The first 15 minutes of South Carolina's championship-clinching win over UConn on Sunday night turned out to be the most crucial. While the Huskies avoided getting blown out by dint of a run they put together in the middle portion of the game, the Gamecocks had a sufficient margin for error because of the tremendous, hard-nosed start they enjoyed in this title game.
SC jumped out to the early advantage—leading 22-8 after the first quarter—and they kept closing the door on UConn by playing to their greatest strength: their rebounding. The third-best team on the glass in the entire country this year deluged the Huskies with second-chance points, building a lead not with the prettiest of offensive possessions, but with sheer tenacity, size, and positioning down low. Here are a few of those moments from the first 15. They're kind of ugly, but they're worth just as much as any cleanly executed fast break.
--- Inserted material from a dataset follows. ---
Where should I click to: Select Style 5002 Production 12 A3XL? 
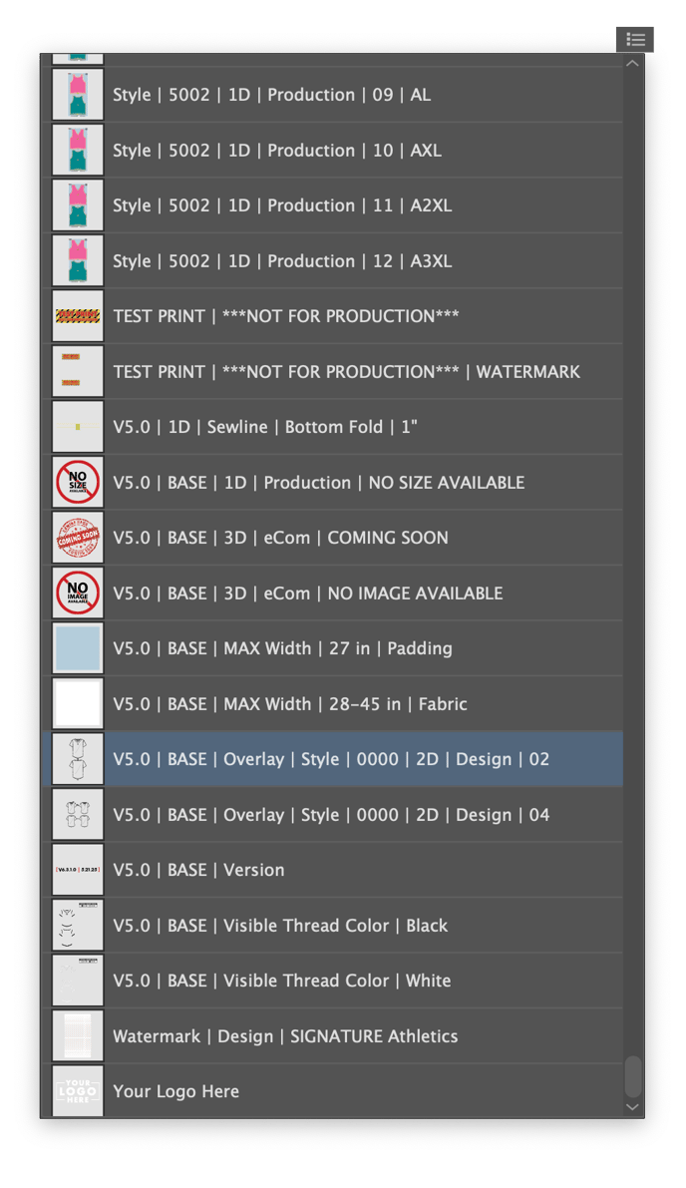(x=282, y=261)
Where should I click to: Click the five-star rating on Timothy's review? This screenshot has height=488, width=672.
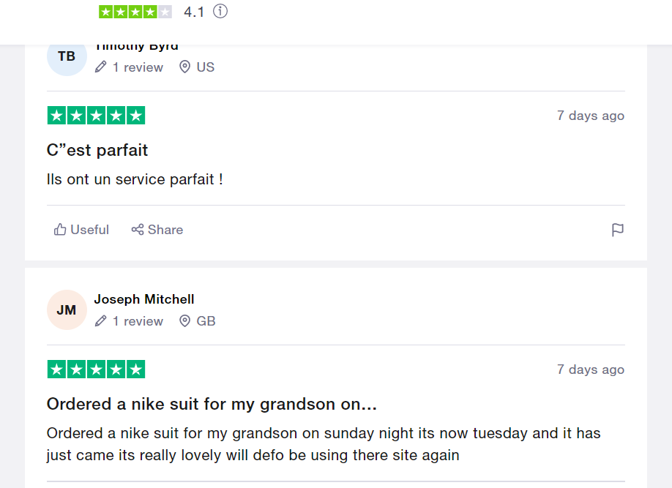(96, 116)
By the time UConn got their very first offensive rebound of the game, halfway through the second quarter, South Carolina had already scored 16 second-chance points on a ridiculous 13 offensive boards of their own. The score, at that point, was 32-19—the game was more or less decided by then, since the teams played each other almost evenly over the rest of the night.
While the Gamecocks' star forward Aliyah Boston grabbed 16 boards as part of her double-double, and got four of the offensive rebounds in that first 15-minute stretch, this was a team effort from SC; four of Boston's teammates also snagged missed shots on the offensive end in that same time frame. And though UConn on paper wasn't giving up a ton of size to their opponents, their bigs were made into a non-factor, as even the 6-foot-5 Olivia Nelson-Ododa could only pick up two measly rebounds in the entire game after averaging 7.5 on the year.
“We knew that was going to be the deciding factor,” UConn coach Geno Auriemma said about rebounding, after the game. “We said in the Stanford game the reason we won is because we out-rebounded them and we made our free throws when they counted. We knew tonight that if we didn't hold our own on the boards that it was going to be a really bad night for us, and that's exactly what happened.”
In contrast, UConn didn't manage to impose any of their own strengths on the South Carolina defense, as they shot just 40.7 percent from the field and went 4-of-16 from beyond the arc. Their 49 points were the fewest in any UConn game since 2012, and their second-fewest ever in the NCAA Tournament. And while the Gamecocks were even less accurate from the field, their ability to hit their free throws in the fourth, coupled with that power on the blocks, was more than enough to put them over the top. Sometimes the difference in a game is just as simple as who can get their hands on the ball when it's up for grabs.